Même lorsque les collectivités mettent en place des solutions de tri à la source des biodéchets, Zero Waste France regrette un "déficit de sensibilisation" des habitants. "En l'absence de communication proactive et d’un accompagnement des citoyens, ces derniers ignorent souvent l'existence des solutions ou ne comprennent pas leur utilité", relève l'ONG. À Clichy (Hauts-de-Seine), par exemple, le lancement d’une collecte en points d’apport volontaire a seulement été annoncé dans le journal municipal.
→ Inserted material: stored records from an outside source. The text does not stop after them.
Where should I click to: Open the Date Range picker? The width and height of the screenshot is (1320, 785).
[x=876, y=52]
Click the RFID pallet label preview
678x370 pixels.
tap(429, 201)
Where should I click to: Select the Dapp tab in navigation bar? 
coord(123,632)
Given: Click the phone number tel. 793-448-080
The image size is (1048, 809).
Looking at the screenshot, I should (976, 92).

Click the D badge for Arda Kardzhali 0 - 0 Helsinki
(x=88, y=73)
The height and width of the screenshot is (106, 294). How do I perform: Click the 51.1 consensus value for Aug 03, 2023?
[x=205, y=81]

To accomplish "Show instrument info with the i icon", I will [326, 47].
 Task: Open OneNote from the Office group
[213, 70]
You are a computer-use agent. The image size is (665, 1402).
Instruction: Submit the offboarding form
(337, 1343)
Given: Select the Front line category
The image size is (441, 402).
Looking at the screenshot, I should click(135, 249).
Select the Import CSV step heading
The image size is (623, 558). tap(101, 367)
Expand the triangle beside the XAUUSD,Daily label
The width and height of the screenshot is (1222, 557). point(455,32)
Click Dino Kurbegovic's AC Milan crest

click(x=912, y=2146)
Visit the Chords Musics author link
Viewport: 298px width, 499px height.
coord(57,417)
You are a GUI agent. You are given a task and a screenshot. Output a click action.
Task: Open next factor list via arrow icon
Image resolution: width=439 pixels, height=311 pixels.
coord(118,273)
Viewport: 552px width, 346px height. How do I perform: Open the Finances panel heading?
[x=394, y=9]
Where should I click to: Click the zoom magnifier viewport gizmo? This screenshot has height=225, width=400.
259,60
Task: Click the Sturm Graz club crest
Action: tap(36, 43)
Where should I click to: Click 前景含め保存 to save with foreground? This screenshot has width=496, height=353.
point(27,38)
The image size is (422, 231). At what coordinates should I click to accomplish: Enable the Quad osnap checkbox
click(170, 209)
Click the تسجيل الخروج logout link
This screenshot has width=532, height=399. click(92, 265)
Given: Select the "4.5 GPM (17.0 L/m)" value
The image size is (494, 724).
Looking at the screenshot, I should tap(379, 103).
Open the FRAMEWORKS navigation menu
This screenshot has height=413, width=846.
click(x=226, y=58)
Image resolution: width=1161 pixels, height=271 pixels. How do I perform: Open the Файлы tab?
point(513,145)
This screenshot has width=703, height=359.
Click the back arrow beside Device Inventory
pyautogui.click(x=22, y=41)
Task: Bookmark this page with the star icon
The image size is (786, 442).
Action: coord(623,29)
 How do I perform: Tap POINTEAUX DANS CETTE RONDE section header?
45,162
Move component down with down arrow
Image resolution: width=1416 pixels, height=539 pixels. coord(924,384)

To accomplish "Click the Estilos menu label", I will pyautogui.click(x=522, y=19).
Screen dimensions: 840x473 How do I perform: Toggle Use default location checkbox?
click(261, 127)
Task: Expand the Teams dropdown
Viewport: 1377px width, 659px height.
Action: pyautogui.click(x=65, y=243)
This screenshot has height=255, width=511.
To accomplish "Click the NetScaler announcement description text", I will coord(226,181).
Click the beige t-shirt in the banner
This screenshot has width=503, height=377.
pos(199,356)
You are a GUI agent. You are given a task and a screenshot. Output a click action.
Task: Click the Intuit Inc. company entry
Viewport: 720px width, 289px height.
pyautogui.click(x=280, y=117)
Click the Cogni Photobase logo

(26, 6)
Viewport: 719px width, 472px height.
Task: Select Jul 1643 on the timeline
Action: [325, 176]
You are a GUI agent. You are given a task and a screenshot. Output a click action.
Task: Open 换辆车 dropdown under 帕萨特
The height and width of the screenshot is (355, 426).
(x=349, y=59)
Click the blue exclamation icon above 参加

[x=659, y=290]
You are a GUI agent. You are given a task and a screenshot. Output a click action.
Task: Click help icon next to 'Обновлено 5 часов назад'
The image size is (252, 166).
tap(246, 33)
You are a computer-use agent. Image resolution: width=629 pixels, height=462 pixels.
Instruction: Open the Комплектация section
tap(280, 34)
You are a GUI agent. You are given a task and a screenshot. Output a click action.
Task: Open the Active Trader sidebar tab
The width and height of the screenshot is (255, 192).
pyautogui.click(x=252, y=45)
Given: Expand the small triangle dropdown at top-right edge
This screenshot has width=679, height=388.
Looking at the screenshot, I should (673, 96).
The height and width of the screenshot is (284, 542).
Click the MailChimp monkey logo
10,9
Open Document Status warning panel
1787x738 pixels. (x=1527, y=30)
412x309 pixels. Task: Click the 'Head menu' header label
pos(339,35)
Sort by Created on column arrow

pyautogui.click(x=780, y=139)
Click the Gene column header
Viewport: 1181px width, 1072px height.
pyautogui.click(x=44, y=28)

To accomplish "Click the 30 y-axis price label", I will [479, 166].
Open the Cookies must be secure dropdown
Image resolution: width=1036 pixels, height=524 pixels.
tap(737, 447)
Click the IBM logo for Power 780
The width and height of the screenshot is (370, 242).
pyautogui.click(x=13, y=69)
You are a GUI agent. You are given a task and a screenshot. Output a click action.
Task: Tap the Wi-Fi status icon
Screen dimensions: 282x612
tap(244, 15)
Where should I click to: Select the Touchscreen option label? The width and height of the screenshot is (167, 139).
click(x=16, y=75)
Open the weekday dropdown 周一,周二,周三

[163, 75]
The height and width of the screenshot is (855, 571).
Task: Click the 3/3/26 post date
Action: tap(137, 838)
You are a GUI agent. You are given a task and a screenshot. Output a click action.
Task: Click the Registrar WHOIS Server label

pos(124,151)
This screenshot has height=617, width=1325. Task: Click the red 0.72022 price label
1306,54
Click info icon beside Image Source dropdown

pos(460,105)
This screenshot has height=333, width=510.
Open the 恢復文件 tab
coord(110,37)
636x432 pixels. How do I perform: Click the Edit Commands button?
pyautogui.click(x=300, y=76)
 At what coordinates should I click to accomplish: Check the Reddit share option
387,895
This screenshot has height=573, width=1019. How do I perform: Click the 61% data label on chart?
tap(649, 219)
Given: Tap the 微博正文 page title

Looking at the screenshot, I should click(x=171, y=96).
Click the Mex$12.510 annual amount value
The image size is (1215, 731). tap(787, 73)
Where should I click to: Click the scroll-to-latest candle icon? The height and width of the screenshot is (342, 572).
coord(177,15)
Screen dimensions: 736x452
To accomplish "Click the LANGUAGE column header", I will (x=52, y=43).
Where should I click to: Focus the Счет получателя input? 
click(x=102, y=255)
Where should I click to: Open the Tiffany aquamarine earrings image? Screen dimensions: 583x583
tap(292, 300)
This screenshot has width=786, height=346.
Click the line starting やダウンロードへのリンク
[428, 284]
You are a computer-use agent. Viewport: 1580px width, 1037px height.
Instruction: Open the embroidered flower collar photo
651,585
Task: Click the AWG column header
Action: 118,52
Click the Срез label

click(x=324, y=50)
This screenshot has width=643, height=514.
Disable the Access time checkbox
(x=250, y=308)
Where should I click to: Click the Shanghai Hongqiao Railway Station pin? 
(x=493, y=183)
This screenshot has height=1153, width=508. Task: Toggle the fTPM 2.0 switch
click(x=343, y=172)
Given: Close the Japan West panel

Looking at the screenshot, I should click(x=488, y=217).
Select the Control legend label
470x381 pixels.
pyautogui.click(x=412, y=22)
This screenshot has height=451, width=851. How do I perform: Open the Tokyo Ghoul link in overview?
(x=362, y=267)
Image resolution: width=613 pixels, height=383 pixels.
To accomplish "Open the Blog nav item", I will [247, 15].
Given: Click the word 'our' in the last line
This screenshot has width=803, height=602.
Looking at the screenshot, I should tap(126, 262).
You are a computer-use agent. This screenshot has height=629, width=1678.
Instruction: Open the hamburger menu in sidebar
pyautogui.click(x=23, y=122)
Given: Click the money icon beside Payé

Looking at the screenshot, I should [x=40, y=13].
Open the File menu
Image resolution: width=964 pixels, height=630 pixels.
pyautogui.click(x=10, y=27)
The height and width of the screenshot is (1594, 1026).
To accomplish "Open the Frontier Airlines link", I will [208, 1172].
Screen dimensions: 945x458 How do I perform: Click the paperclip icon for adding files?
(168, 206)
À Evron (Mayenne), la ville a mis un terme au déploiement de composteurs collectifs en raison des nombreuses erreurs de tri constatées dans les équipements mais dans ce cas de figure, "c'est la clarté des consignes de tri qu'il faut interroger", met en avant Noémie Brouillard, chargée de projets chez Zero Waste France.
Instaurer des seuils pour faire baisser les quantités de biodéchets dans les ordures ménagères résiduelles
Pour "résoudre ces défaillances", l’association préconise de renforcer, de façon urgente, les moyens financiers mis à disposition des collectivités, et notamment de maintenir le Fonds vert à son niveau de 2023, "pour financer non seulement les équipements mais aussi l’accompagnement au changement de comportement (sensibilisation, communication)".
Deuxième proposition : une intensification de l’information et de la sensibilisation des citoyens par les collectivités territoriales ainsi que le lancement d’une "campagne de communication nationale d'ampleur pour que l'ensemble des citoyens ait connaissance de l'obligation et de ce nouveau geste de tri à la source". Troisième proposition : prendre en compte les spécificités locales afin de proposer des solutions adaptées. Enfin, l’association propose de mettre en place des seuils quantitatifs pour la baisse progressive du volume de biodéchets dans les ordures ménagères résiduelles, soit 39 kg/an/hab au maximum en 2026 puis 25 kg en 2030 et 15 kg en 2035.